|Equation||(# adults receiving services) x (% improved houses solely because of this program) x (% health and safety problems present in the home are resolved) x (# QALY increase) x ($ QALY)|
|Explanation||This metric estimates the impact of housing quality improvements on improved health for adults, specifically reduced asthma triggers, estimated in terms of quality-adjusted life years (QALY).|
Percentage of adults receiving housing: Reported by program
% of improved houses solely because of this program: [100%], the percentage of houses that receive services helpful enough to improve health conditions solely because of this program is estimated by Constellation Fund staff using program data.
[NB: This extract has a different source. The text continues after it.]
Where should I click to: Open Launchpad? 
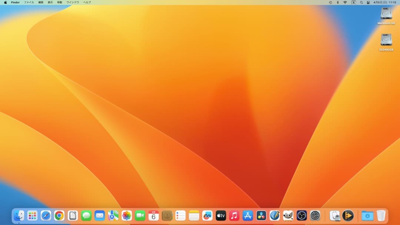click(x=32, y=215)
We assume a 100% rate of service for programs covering 100% of the cost of the renovation and serving individuals who would have not been able to do improvements without the support of the program. If the program covers a fraction of the improvements, we use the percent of costs paid by the program.
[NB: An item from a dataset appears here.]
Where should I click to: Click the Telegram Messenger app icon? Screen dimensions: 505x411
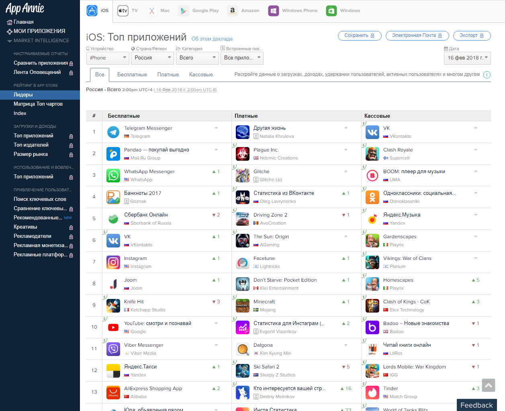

Percentage of health and safety problems present in the home which are resolved: [20%], the estimated benefits in this metric depend on the extent to which the health and safety problems are present in the homes of participants. We use program data to determine this incidence. If no program data is available, we use 20% as the prevalence rate. Adult Current Asthma Prevalence by Race/Ethnicity, BRFSS, 2008 = 11.3% (CDC, 2015). The prevalence of asthma among black individuals is twice the rate in the general population (CDC, 2008). Thus, we approximate the rate of low-income individuals to be at least 20% (1.75 x 11.3). (Since we do not know rates of asthma by income in Minnesota, we use the rates for black adults as a proxy for low-income adults.)
QALY increase: [0.02], we estimate a 0.02 QALY value for the remediation of asthma triggers subsequent to housing quality improvement based on the findings of Muennig, Glied & Simon (2005), who report that a comprehensive asthma intervention of medical, education and self-help support produces a 0.05 QALY improvement in the lives of the patients, while medical-only care produces on average 0.03 QALY improvement (Schermer et al, 2002). We apply the 0.02 QALY difference (0.05 – 0.03 = 0.02) as the value of the decrease in home-based asthma triggers through the improvement in quality of the home environment.
$ value per QALY: [$50,000]
Benefits are then discounted to present value based on the average age of participation to life expectancy.
|References||Centers for Disease Control and Prevention, National Center for Chronic Disease Prevention and Health Promotion, Division of Population Health. BRFSS Prevalence & Trends Data [online]. 2015. [accessed Sep 24, 2018]. URL: https://www.cdc.gov/brfss/brfssprevalence/|
Centers for Disease Control and Prevention, National Center for Chronic Disease Prevention and Health Promotion (2008). Asthma in MN. Retrieved from: https://www.cdc.gov/asthma/stateprofiles/Asthma_in_MN.pdf
Muennig, P., Glied, S. & Simon, J. (2005). Estimation of the health benefits produced by Robin Hood Foundation grant recipients. Report to Robin Hood. New York, NY: Robin Hood.
Schermer, T. R., Thoonen, B. P, van den Boom, G., Akkermans, R. P., Grol, R. P., Folgering, H. T., van Weel,C. & van Schayck, C. P. (2002). Randomized controlled economic evaluation of asthma self-management in primary health care. American Journal of Respiratory and Critical Care Medicine, 166, 1062-1072.